— Start Given entries —
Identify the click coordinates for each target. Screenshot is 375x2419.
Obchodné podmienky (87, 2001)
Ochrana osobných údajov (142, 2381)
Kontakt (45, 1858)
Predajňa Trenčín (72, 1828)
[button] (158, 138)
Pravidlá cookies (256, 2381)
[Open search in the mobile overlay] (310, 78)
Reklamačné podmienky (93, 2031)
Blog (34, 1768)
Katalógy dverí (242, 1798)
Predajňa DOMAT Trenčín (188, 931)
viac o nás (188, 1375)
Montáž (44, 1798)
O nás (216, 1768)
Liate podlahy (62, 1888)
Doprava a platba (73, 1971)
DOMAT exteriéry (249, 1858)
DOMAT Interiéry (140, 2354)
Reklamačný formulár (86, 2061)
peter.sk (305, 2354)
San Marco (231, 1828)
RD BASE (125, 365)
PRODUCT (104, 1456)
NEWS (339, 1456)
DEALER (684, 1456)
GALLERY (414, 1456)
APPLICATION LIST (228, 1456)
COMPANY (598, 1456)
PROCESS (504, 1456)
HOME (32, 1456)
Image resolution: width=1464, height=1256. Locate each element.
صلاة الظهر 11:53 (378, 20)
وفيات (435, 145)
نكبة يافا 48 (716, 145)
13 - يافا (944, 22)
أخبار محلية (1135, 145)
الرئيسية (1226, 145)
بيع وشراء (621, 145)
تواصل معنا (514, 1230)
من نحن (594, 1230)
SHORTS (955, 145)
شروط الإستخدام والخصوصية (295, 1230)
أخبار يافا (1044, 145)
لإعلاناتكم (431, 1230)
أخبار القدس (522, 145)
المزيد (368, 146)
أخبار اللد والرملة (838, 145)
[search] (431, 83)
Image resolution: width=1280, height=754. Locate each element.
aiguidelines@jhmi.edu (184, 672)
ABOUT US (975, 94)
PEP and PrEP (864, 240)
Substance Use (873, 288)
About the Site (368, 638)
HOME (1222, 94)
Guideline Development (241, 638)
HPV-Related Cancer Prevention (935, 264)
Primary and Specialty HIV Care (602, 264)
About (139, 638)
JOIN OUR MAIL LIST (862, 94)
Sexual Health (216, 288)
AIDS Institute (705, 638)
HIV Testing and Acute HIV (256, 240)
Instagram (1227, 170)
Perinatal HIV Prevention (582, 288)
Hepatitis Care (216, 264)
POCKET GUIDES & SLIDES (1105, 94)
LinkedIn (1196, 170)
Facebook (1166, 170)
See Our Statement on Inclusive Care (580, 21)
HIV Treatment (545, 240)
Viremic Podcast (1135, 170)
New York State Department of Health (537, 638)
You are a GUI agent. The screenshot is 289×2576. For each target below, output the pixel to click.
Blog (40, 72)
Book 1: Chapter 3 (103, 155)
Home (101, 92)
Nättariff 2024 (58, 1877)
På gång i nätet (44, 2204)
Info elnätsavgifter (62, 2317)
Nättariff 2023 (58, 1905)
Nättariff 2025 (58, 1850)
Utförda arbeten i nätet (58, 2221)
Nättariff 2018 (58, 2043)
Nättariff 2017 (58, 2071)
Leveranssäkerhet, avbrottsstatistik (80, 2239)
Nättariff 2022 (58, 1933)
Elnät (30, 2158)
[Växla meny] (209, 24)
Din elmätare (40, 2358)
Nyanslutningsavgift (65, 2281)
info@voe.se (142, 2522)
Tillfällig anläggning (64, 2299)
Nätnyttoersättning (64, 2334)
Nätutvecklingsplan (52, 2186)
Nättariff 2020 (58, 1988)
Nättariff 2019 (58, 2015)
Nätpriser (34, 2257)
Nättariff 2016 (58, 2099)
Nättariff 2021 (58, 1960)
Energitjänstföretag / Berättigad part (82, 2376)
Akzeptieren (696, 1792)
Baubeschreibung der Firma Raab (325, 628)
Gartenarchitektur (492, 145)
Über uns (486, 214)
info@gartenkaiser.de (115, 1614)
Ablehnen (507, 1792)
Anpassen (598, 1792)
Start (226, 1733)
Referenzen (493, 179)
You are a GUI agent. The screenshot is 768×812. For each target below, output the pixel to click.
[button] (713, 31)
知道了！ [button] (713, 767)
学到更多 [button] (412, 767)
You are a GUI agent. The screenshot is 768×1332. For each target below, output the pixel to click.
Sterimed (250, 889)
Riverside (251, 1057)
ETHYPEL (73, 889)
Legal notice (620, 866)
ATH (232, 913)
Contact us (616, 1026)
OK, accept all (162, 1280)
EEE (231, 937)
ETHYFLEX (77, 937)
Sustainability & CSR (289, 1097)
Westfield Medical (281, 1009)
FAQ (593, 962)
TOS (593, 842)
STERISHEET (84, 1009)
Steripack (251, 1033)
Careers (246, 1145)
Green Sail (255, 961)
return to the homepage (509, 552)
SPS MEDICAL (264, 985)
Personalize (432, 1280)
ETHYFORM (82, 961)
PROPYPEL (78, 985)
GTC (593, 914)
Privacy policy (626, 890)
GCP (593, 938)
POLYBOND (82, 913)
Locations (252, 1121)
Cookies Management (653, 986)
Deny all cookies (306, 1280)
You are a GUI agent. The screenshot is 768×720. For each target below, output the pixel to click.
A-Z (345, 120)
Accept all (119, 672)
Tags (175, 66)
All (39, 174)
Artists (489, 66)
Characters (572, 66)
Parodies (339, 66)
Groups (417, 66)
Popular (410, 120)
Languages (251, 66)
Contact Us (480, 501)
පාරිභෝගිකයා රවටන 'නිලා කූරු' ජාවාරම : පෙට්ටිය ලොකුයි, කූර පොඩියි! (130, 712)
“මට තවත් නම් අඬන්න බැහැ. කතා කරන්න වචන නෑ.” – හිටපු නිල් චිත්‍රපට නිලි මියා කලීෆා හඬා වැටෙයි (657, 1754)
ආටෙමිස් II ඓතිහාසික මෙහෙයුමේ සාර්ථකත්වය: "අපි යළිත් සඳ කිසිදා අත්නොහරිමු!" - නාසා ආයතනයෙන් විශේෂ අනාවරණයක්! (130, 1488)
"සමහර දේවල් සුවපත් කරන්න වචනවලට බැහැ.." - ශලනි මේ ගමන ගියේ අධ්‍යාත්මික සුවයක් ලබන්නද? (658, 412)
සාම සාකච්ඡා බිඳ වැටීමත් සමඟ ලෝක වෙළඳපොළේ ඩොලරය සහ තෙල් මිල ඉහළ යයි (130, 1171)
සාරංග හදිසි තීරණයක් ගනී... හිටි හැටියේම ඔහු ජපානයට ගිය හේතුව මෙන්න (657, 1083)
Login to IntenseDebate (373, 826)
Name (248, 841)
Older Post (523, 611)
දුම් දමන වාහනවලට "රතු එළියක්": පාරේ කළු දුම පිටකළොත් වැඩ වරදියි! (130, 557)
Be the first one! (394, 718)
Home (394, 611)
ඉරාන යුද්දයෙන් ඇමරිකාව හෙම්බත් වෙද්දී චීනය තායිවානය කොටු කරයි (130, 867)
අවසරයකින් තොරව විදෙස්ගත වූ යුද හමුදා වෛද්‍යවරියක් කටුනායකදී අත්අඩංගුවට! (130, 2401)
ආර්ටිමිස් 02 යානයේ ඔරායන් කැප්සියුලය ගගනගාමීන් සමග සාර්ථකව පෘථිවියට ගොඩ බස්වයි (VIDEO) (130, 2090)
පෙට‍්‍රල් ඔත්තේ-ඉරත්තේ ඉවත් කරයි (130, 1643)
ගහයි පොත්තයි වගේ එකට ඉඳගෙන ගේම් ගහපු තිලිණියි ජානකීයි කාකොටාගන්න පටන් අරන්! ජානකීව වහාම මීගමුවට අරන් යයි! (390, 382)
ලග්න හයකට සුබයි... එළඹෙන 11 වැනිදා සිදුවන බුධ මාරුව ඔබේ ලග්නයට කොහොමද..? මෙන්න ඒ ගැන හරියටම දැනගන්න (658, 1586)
— End Given entries —
> **What the task requires**
Reproduce all of the records above, switching "Older Post" to "Previous Post" wherever it occurs and leaving everything else unchanged.

> **Full solution**
Identify the click coordinates for each target. Screenshot is 375x2419.
Obchodné podmienky (87, 2001)
Ochrana osobných údajov (142, 2381)
Kontakt (45, 1858)
Predajňa Trenčín (72, 1828)
[button] (158, 138)
Pravidlá cookies (256, 2381)
[Open search in the mobile overlay] (310, 78)
Reklamačné podmienky (93, 2031)
Blog (34, 1768)
Katalógy dverí (242, 1798)
Predajňa DOMAT Trenčín (188, 931)
viac o nás (188, 1375)
Montáž (44, 1798)
O nás (216, 1768)
Liate podlahy (62, 1888)
Doprava a platba (73, 1971)
DOMAT exteriéry (249, 1858)
DOMAT Interiéry (140, 2354)
Reklamačný formulár (86, 2061)
peter.sk (305, 2354)
San Marco (231, 1828)
RD BASE (125, 365)
PRODUCT (104, 1456)
NEWS (339, 1456)
DEALER (684, 1456)
GALLERY (414, 1456)
APPLICATION LIST (228, 1456)
COMPANY (598, 1456)
PROCESS (504, 1456)
HOME (32, 1456)
Image resolution: width=1464, height=1256. Locate each element.
صلاة الظهر 11:53 (378, 20)
وفيات (435, 145)
نكبة يافا 48 (716, 145)
13 - يافا (944, 22)
أخبار محلية (1135, 145)
الرئيسية (1226, 145)
بيع وشراء (621, 145)
تواصل معنا (514, 1230)
من نحن (594, 1230)
SHORTS (955, 145)
شروط الإستخدام والخصوصية (295, 1230)
أخبار يافا (1044, 145)
لإعلاناتكم (431, 1230)
أخبار القدس (522, 145)
المزيد (368, 146)
أخبار اللد والرملة (838, 145)
[search] (431, 83)
Image resolution: width=1280, height=754. Locate each element.
aiguidelines@jhmi.edu (184, 672)
ABOUT US (975, 94)
PEP and PrEP (864, 240)
Substance Use (873, 288)
About the Site (368, 638)
HOME (1222, 94)
Guideline Development (241, 638)
HPV-Related Cancer Prevention (935, 264)
Primary and Specialty HIV Care (602, 264)
About (139, 638)
JOIN OUR MAIL LIST (862, 94)
Sexual Health (216, 288)
AIDS Institute (705, 638)
HIV Testing and Acute HIV (256, 240)
Instagram (1227, 170)
Perinatal HIV Prevention (582, 288)
Hepatitis Care (216, 264)
POCKET GUIDES & SLIDES (1105, 94)
LinkedIn (1196, 170)
Facebook (1166, 170)
See Our Statement on Inclusive Care (580, 21)
HIV Treatment (545, 240)
Viremic Podcast (1135, 170)
New York State Department of Health (537, 638)
You are a GUI agent. The screenshot is 289×2576. For each target below, output the pixel to click.
Blog (40, 72)
Book 1: Chapter 3 (103, 155)
Home (101, 92)
Nättariff 2024 (58, 1877)
På gång i nätet (44, 2204)
Info elnätsavgifter (62, 2317)
Nättariff 2023 (58, 1905)
Nättariff 2025 (58, 1850)
Utförda arbeten i nätet (58, 2221)
Nättariff 2018 (58, 2043)
Nättariff 2017 (58, 2071)
Leveranssäkerhet, avbrottsstatistik (80, 2239)
Nättariff 2022 (58, 1933)
Elnät (30, 2158)
[Växla meny] (209, 24)
Din elmätare (40, 2358)
Nyanslutningsavgift (65, 2281)
info@voe.se (142, 2522)
Tillfällig anläggning (64, 2299)
Nätnyttoersättning (64, 2334)
Nätutvecklingsplan (52, 2186)
Nättariff 2020 (58, 1988)
Nättariff 2019 (58, 2015)
Nätpriser (34, 2257)
Nättariff 2016 (58, 2099)
Nättariff 2021 (58, 1960)
Energitjänstföretag / Berättigad part (82, 2376)
Akzeptieren (696, 1792)
Baubeschreibung der Firma Raab (325, 628)
Gartenarchitektur (492, 145)
Über uns (486, 214)
info@gartenkaiser.de (115, 1614)
Ablehnen (507, 1792)
Anpassen (598, 1792)
Start (226, 1733)
Referenzen (493, 179)
You are a GUI agent. The screenshot is 768×812. For each target below, output the pixel to click.
[button] (713, 31)
知道了！ [button] (713, 767)
学到更多 [button] (412, 767)
You are a GUI agent. The screenshot is 768×1332. For each target below, output the pixel to click.
Sterimed (250, 889)
Riverside (251, 1057)
ETHYPEL (73, 889)
Legal notice (620, 866)
ATH (232, 913)
Contact us (616, 1026)
OK, accept all (162, 1280)
EEE (231, 937)
ETHYFLEX (77, 937)
Sustainability & CSR (289, 1097)
Westfield Medical (281, 1009)
FAQ (593, 962)
TOS (593, 842)
STERISHEET (84, 1009)
Steripack (251, 1033)
Careers (246, 1145)
Green Sail (255, 961)
return to the homepage (509, 552)
SPS MEDICAL (264, 985)
Personalize (432, 1280)
ETHYFORM (82, 961)
PROPYPEL (78, 985)
GTC (593, 914)
Privacy policy (626, 890)
GCP (593, 938)
POLYBOND (82, 913)
Locations (252, 1121)
Cookies Management (653, 986)
Deny all cookies (306, 1280)
You are a GUI agent. The screenshot is 768×720. For each target below, output the pixel to click.
A-Z (345, 120)
Accept all (119, 672)
Tags (175, 66)
All (39, 174)
Artists (489, 66)
Characters (572, 66)
Parodies (339, 66)
Groups (417, 66)
Popular (410, 120)
Languages (251, 66)
Contact Us (480, 501)
පාරිභෝගිකයා රවටන 'නිලා කූරු' ජාවාරම : පෙට්ටිය ලොකුයි, කූර පොඩියි! (130, 712)
“මට තවත් නම් අඬන්න බැහැ. කතා කරන්න වචන නෑ.” – හිටපු නිල් චිත්‍රපට නිලි මියා කලීෆා හඬා වැටෙයි (657, 1754)
ආටෙමිස් II ඓතිහාසික මෙහෙයුමේ සාර්ථකත්වය: "අපි යළිත් සඳ කිසිදා අත්නොහරිමු!" - නාසා ආයතනයෙන් විශේෂ අනාවරණයක්! (130, 1488)
"සමහර දේවල් සුවපත් කරන්න වචනවලට බැහැ.." - ශලනි මේ ගමන ගියේ අධ්‍යාත්මික සුවයක් ලබන්නද? (658, 412)
සාම සාකච්ඡා බිඳ වැටීමත් සමඟ ලෝක වෙළඳපොළේ ඩොලරය සහ තෙල් මිල ඉහළ යයි (130, 1171)
සාරංග හදිසි තීරණයක් ගනී... හිටි හැටියේම ඔහු ජපානයට ගිය හේතුව මෙන්න (657, 1083)
Login to IntenseDebate (373, 826)
Name (248, 841)
Previous Post (523, 611)
දුම් දමන වාහනවලට "රතු එළියක්": පාරේ කළු දුම පිටකළොත් වැඩ වරදියි! (130, 557)
Be the first one! (394, 718)
Home (394, 611)
ඉරාන යුද්දයෙන් ඇමරිකාව හෙම්බත් වෙද්දී චීනය තායිවානය කොටු කරයි (130, 867)
අවසරයකින් තොරව විදෙස්ගත වූ යුද හමුදා වෛද්‍යවරියක් කටුනායකදී අත්අඩංගුවට! (130, 2401)
ආර්ටිමිස් 02 යානයේ ඔරායන් කැප්සියුලය ගගනගාමීන් සමග සාර්ථකව පෘථිවියට ගොඩ බස්වයි (VIDEO) (130, 2090)
පෙට‍්‍රල් ඔත්තේ-ඉරත්තේ ඉවත් කරයි (130, 1643)
ගහයි පොත්තයි වගේ එකට ඉඳගෙන ගේම් ගහපු තිලිණියි ජානකීයි කාකොටාගන්න පටන් අරන්! ජානකීව වහාම මීගමුවට අරන් යයි! (390, 382)
ලග්න හයකට සුබයි... එළඹෙන 11 වැනිදා සිදුවන බුධ මාරුව ඔබේ ලග්නයට කොහොමද..? මෙන්න ඒ ගැන හරියටම දැනගන්න (658, 1586)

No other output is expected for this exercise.